6

537 38 5
                                    

Zonnestralen schenen in haar ogen en het geluid van de ruizende golven zweefde op de achtergrond toen ze haar oogleden diezelfde dag uiteindelijk weer optilde

Oops! This image does not follow our content guidelines. To continue publishing, please remove it or upload a different image.

Zonnestralen schenen in haar ogen en het geluid van de ruizende golven zweefde op de achtergrond toen ze haar oogleden diezelfde dag uiteindelijk weer optilde.
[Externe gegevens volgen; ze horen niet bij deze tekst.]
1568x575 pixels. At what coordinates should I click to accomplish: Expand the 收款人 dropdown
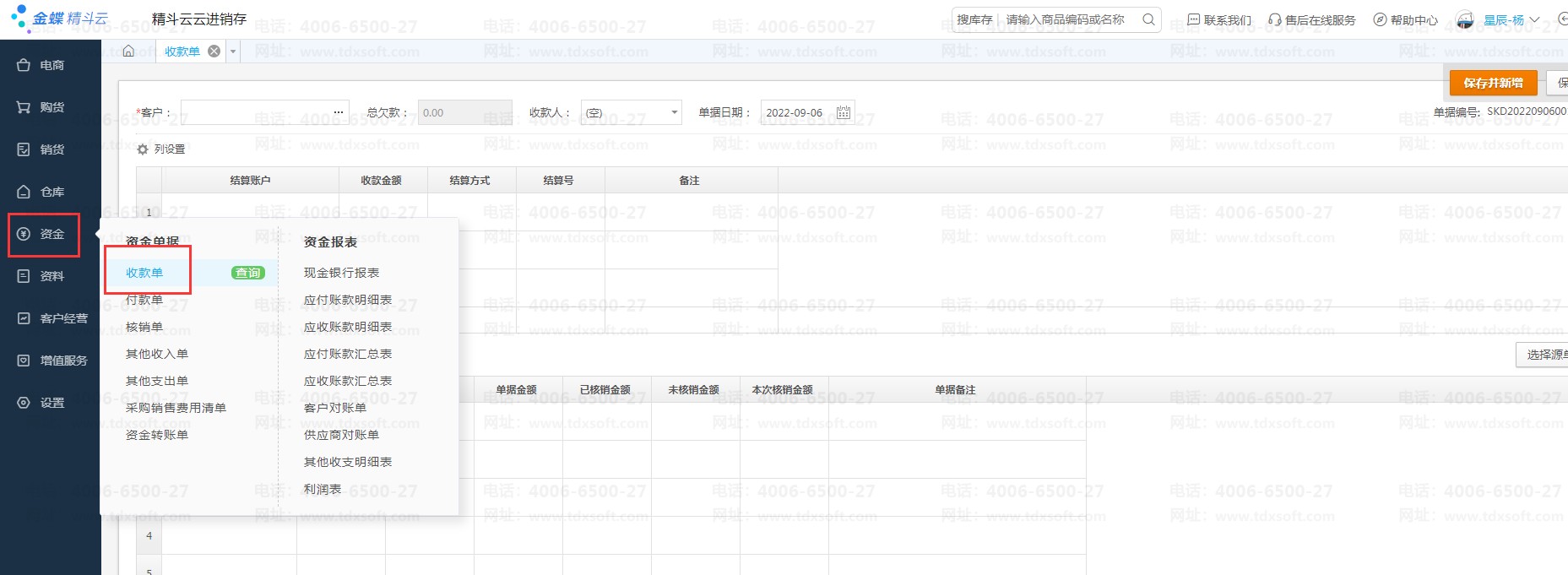pyautogui.click(x=674, y=112)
Het duurde even voor ze zich realiseerde dat het dak boven haar hoofd het dak van haar kleine slaapkamer was en dat het gekriebel om haar heen het gekriebel was van de wollen deken die ze om haar lichaam gewikkeld had. Het zonlicht had al een oranje tint. Ze gokte dat het middag was.

Beneden was het stil. Kissa's moeder moest al vertrokken zijn om te gaan werken. Meeuwen krijsten buiten. Door de kleine kier in het hout kon Kissa de schittering van het water van de Ravenpas zien. Ze zuchtte. De planken kraakten onder haar toen ze zich op haar rug rolde.

En pas toen ze het geklop voor de tweede keer hoorde, besefte ze zich dat dat geluid haar in de eerste plaats wakker had gemaakt.

Iemand roffelde met zijn vuist op het hout van de deur.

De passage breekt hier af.